Finding clusters and creating a Gaussian mixture density is a neccessary intermediate step before using the sample-pmc subcommand. The input files are expected in EOS_BASE_DIRECTORY/POSTERIOR/mcmc-*. All MCMC input files present will be used in the clustering. The output files will be stored in EOS_BASE_DIRECTORY/POSTERIOR/clusters.

eos-analysis find-clusters [-h] [-t THRESHOLD] [-c K_G] [-b BASE_DIRECTORY]
                           POSTERIOR
Positional Arguments
POSTERIOR

The name of the posterior PDF from which MCMC samples have previously been drawn.

Named Arguments
-t, --threshold

The R value threshold. If two sample subsets have an R value larger than this threshold, they will be treated as two distinct clusters. (default: 2.0)

-c, --clusters-per-group

The number of mixture components per cluster. (default: 1)

-b, --base-directory

The base directory for the storage of data files. Can also be set via the EOS_BASE_DIRECTORY environment variable.

predict-observables

Predicts a set of observables based on previously obtained PMC samples.
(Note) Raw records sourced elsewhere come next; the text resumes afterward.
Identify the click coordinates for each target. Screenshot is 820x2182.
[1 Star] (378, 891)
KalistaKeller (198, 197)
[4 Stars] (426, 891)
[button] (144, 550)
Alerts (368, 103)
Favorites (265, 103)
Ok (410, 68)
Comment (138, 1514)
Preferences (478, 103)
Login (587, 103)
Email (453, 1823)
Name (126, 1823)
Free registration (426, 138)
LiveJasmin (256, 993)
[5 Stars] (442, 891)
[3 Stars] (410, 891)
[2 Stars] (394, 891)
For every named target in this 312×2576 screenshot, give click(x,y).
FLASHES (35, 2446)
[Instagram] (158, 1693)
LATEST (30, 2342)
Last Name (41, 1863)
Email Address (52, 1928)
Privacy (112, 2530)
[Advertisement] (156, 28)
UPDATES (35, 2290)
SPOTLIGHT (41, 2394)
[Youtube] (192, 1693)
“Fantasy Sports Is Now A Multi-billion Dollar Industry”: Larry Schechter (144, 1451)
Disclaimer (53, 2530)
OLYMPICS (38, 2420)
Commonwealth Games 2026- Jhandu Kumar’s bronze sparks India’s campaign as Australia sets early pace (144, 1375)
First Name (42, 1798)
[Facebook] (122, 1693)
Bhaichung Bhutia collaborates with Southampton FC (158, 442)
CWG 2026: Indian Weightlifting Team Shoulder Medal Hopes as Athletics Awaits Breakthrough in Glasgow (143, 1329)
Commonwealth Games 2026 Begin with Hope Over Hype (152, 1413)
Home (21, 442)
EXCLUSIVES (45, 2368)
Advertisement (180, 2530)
The input files are expected in EOS_BASE_DIRECTORY/POSTERIOR/pmc. The output files will be stored in EOS_BASE_DIRECTORY/POSTERIOR/pred-PREDICTION.

eos-analysis predict-observables [-h] [-B BEGIN] [-E END] [-b BASE_DIRECTORY]
                                 POSTERIOR PREDICTION
Positional Arguments
POSTERIOR

The name of the posterior PDF from which to draw the samples.

PREDICTION

The name of the set of observables to predict.

Named Arguments
-B, --begin-index

The index of the first sample to use for the predictions.

-E, --end-index

The index beyond the last sample to use for the predictions.

-b, --base-directory

The base directory for the storage of data files. Can also be set via the EOS_BASE_DIRECTORY environment variable.

run

Runs a list of subcommands.

eos-analysis run [-h] [-b BASE_DIRECTORY]
Named Arguments
-b, --base-directory

The base directory for the storage of data files. Can also be set via the EOS_BASE_DIRECTORY environment variable.